The court concluded that the trial court properly dismissed the worker's claim based on a well-established legal principle in California known as the Privette doctrine. That doctrine holds that, in the absence of its own negligence, the hirer of a subcontractor is generally immune from liability for workplace injury sustained by the subcontractor's employees.

In 2011, Taco Bell hired Crabb Construction Co. to oversee the building of a new Taco Bell restaurant on property it owned in the Redondo Beach area. Crabb, the general contractor, subcontracted the framing for the building to Gilchrist Construction. Walter Ortega was an employee of Gilchrist.

While framing was underway, Gilchrist built an elevated walkway for employees.
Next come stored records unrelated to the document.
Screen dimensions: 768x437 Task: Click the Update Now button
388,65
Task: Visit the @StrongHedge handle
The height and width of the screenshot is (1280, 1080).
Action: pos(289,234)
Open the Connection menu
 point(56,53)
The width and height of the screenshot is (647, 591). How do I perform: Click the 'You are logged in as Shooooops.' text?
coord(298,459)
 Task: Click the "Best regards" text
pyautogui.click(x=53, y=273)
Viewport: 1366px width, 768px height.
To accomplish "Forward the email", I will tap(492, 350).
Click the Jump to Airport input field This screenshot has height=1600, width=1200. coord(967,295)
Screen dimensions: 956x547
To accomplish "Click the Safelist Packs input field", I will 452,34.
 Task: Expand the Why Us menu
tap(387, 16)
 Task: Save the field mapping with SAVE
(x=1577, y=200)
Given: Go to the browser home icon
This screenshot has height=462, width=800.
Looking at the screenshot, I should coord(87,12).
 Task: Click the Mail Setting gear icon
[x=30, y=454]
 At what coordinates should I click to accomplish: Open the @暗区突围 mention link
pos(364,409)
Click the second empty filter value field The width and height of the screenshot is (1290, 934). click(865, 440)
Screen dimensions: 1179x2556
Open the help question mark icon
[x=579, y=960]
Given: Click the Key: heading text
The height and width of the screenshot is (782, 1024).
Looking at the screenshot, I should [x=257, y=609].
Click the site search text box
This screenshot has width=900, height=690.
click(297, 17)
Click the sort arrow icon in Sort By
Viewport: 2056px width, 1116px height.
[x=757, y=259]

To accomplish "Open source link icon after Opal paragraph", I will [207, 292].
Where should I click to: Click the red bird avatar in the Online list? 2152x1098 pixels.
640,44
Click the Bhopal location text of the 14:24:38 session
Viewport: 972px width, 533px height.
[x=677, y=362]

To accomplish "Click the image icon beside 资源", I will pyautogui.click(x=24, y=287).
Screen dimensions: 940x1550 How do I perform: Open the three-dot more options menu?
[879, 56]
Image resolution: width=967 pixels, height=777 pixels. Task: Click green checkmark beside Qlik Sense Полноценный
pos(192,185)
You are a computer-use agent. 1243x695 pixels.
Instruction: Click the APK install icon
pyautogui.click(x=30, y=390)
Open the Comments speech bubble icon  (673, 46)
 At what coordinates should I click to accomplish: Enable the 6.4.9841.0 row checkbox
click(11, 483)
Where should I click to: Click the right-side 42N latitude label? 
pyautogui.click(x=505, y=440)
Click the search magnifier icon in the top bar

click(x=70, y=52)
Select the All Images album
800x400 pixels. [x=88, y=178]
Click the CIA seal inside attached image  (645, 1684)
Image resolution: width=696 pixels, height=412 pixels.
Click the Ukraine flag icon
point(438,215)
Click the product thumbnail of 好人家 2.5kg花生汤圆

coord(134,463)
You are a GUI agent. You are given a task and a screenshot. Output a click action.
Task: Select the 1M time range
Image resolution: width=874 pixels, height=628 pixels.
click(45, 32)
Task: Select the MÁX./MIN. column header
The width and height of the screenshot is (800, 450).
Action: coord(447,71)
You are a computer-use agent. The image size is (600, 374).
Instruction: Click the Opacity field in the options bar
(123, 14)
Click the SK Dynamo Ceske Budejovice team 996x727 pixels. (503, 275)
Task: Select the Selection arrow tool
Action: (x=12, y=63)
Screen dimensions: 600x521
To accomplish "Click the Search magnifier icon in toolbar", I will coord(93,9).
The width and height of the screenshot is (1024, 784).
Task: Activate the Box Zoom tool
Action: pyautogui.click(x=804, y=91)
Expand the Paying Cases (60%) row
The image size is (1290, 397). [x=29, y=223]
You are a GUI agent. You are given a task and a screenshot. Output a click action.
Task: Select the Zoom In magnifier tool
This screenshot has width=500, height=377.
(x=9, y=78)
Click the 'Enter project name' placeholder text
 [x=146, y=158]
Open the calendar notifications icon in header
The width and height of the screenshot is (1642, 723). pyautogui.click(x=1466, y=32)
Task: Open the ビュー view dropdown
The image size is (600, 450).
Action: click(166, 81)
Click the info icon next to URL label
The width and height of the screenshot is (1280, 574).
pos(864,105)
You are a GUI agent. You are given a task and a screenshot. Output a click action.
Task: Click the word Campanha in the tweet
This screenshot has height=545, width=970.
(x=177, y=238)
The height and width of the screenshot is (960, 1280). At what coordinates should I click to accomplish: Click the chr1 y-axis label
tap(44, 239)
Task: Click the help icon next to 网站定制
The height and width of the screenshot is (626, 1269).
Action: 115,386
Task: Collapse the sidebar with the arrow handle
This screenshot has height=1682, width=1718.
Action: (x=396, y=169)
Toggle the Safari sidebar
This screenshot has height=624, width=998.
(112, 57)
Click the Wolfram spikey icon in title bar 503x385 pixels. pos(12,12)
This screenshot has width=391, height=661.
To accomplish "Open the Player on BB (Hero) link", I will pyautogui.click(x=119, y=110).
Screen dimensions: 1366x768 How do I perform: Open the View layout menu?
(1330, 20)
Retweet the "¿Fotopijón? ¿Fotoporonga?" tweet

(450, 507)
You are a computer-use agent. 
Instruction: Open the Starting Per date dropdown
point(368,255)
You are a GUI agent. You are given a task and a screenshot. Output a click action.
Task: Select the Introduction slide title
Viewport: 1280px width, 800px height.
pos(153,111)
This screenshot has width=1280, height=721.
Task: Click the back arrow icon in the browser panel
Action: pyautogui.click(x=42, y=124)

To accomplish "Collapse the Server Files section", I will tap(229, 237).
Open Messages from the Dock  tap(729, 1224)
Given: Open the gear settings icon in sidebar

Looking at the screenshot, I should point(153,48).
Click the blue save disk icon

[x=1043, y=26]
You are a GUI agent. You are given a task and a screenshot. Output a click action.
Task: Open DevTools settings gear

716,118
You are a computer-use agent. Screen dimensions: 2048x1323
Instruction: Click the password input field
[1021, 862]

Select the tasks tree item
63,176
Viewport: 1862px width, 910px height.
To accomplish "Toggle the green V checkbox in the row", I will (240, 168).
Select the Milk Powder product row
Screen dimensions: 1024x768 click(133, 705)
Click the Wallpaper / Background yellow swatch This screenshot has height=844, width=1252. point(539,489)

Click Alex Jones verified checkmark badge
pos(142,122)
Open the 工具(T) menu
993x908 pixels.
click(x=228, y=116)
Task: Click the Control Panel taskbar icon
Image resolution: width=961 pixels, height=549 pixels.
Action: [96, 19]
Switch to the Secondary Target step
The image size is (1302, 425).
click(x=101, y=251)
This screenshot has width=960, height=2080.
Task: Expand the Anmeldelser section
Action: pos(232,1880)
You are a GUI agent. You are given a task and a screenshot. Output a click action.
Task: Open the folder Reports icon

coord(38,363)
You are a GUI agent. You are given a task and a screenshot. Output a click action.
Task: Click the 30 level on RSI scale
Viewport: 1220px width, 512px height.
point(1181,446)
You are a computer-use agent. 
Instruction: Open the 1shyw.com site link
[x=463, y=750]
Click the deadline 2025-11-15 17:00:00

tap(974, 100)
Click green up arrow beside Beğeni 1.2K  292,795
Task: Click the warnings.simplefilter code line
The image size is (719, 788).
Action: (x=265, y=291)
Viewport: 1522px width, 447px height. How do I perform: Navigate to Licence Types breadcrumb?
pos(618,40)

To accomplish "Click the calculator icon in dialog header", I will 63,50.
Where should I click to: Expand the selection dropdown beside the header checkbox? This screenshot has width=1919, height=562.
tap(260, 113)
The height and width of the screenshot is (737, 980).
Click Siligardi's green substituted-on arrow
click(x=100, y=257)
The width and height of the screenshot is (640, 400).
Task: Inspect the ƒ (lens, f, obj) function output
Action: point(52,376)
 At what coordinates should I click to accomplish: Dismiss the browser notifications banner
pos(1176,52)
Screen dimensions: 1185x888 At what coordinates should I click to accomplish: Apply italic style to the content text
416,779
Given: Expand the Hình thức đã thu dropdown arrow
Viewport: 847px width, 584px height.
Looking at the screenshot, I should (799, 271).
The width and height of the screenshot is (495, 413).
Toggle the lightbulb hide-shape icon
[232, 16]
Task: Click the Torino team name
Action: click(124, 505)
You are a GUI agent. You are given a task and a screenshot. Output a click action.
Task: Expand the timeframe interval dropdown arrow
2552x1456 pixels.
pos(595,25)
The walkway consisted of plywood planks placed on top of the roof joists, which were separated by a gap of about 32 inches. The walkway was between 13 and 15 feet off the ground.

On the day of the accident, Ortega was sheathing a portion of the restaurant roof. He alleged that as he tried to cross from one side of the roof to the other using the plywood walkway, one of the planks broke and he fell to the ground, sustaining significant injuries.

Ortega subsequently filed a complaint against Taco Bell, Gilchrist and Crabb, alleging they "negligently owned, operated, controlled and maintained their premises" so as to allow Ortega to fall from the roof.

Before trial, Crabb sought to dismiss the claim against it, arguing that Ortega's claims were barred by the Privette doctrine.

Crabb contended that it did not manage the means or methods that Gilchrist used to frame the building and did not direct Gilchrist to construct the walkway. Further, Crabb asserted it did not provide tools or materials to Ortega, give him instructions regarding his job duties or control any aspect of his actions on the day of the accident. Accordingly, Crabb argued, it could not be liable for Ortega's injuries because it fully delegated the duty to provide a safe workplace to Gilchrist and therefore did not contribute to the accident.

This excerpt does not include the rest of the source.